I don't think the EV market will go away like that. Certainly, it will lose a high profile player, but there are other manufacturers who are in the game to some degree - and with some bold legislative targets in place in some areas and the general tendency away from the love affair with petroleum fuels, it will continue. There will be an impact, but it won't be terminal.
'Driverless Cars: On a Road to Nowhere (Perspectives) Christian Wolmar'QuoteDriverless cars are the future - just around the corner. That is what the tech giants, the auto industry and even the government want us to think. But closer inspection reveals that we are much further from that driverless utopia than we are led to believe by newspaper headlines and by press releases from firms with vested interests. Christian Wolmar argues that autonomous cars are the wrong solution to the wrong problem. Even if the many technical difficulties that stand in the way of achieving a driverless future can be surmounted, autonomous cars are not the best way to address the problems of congestion and pollution caused by our long obsession with the private car. This entertaining polemic sets out the many technical, legal and moral problems that obstruct the path to a driverless future, and debunks many of the myths around that future's purported benefits.
Preview: https://books.google.co.uk/books/about/Driverless_Cars_On_a_Road_to_Nowhere.html?id=aZCCDwAAQBAJ&printsec=frontcover&source=kp_read_button&redir_esc=y#v=onepage&q&f=false
People will use them for sex, drinking, and leave all sort of garbage behind.

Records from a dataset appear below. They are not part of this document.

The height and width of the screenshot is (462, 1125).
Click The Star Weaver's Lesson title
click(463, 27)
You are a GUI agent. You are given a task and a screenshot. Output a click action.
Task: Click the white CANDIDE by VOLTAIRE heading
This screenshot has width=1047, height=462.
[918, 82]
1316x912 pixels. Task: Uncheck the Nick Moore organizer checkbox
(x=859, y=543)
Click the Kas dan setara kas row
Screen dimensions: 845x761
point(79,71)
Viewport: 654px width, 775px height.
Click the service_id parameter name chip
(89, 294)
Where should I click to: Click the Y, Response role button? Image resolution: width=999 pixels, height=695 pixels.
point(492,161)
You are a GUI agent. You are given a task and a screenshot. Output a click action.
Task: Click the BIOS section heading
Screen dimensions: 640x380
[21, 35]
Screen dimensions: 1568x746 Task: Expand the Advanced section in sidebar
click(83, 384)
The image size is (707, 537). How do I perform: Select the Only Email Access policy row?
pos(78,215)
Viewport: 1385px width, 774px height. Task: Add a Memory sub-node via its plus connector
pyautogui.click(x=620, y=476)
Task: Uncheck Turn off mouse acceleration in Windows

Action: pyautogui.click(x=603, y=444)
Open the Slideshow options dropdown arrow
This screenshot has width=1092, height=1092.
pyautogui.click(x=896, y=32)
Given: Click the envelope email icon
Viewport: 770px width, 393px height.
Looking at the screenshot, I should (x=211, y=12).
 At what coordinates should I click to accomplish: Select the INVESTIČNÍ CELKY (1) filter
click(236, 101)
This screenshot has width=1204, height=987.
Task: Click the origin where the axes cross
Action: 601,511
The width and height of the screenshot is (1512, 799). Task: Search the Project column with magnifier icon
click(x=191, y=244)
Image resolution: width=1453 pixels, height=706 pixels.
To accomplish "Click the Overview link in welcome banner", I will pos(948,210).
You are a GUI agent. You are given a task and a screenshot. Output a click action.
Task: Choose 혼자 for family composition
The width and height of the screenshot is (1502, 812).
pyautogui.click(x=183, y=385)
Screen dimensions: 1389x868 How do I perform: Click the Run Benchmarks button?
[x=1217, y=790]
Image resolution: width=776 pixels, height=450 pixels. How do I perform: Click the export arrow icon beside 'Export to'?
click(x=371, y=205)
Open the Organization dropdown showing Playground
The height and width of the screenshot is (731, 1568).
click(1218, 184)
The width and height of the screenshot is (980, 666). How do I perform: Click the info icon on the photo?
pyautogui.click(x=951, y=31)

Yeah hopefully. I really want to see EVs become the future. I don't think it will do much to solve climate change on it's own, but it will at least help.
Tesla isn't the biggest player in the EV market today. Not by a long shot. And I'm pretty sure EVs will go away in a few years. They only sell in artificially created markets. In the Netherlands the politicians are slowly waking up to recognise the fact that EVs simply aren't affordable to most of the people and the CO2 reductions are minimal at best.
Tesla isn't the biggest player in the EV market today. Not by a long shot. And I'm pretty sure EVs will go away in a few years. They only sell in artificially created markets. In the Netherlands the politicians are slowly waking up to recognise the fact that EVs simply aren't affordable to most of the people and the CO2 reductions are minimal at best.All the well-to-wheels analyses I've seen shows that the CO2 reductions are substantial except if they are purely charged by coal power plants, but most countries have a lot of nuclear and renewables in their energy mix.
There are actually many benefits with EV's for a robo-cab service. If they mainly operate in a metropolitan area the shorter range isn't a problem, and it's also not a problem to take cars out of service for charging regularly. They will get lower fuel costs, and be environmentally friendly which is good pr (besides the obvious advantages for the environment and smog levels). You also utilise the cars better, they won't just collect dust in a garage but will be used until they wear out, so fewer cars can service more people.
The Waymo routes in Phoenix are carefully curated routes that are mapped to incredible levels of detail and Phoenix is flat with a dry climate.
It's nothing like being able to drive to arbitrary locations throughout the nation.
The area where I live for example is mountanous with lots of twisty crowded roads and complex confusing intersections that don't meet at right angles. There is a lot of inclement weather, rain, hail, the occasional dusting of snow. The roads are very crowded and getting worse all the time, I think there's a good reason none of the self driving testing is going on here despite the tech industry being second only to Silicon Valley.
The difference is that this technology have been demonstrated for many years now, there are several different companies developing such self driving systems and companies with very deep pockets are pouring a lot of money into it. I find it a bit weird so many are in denial about it.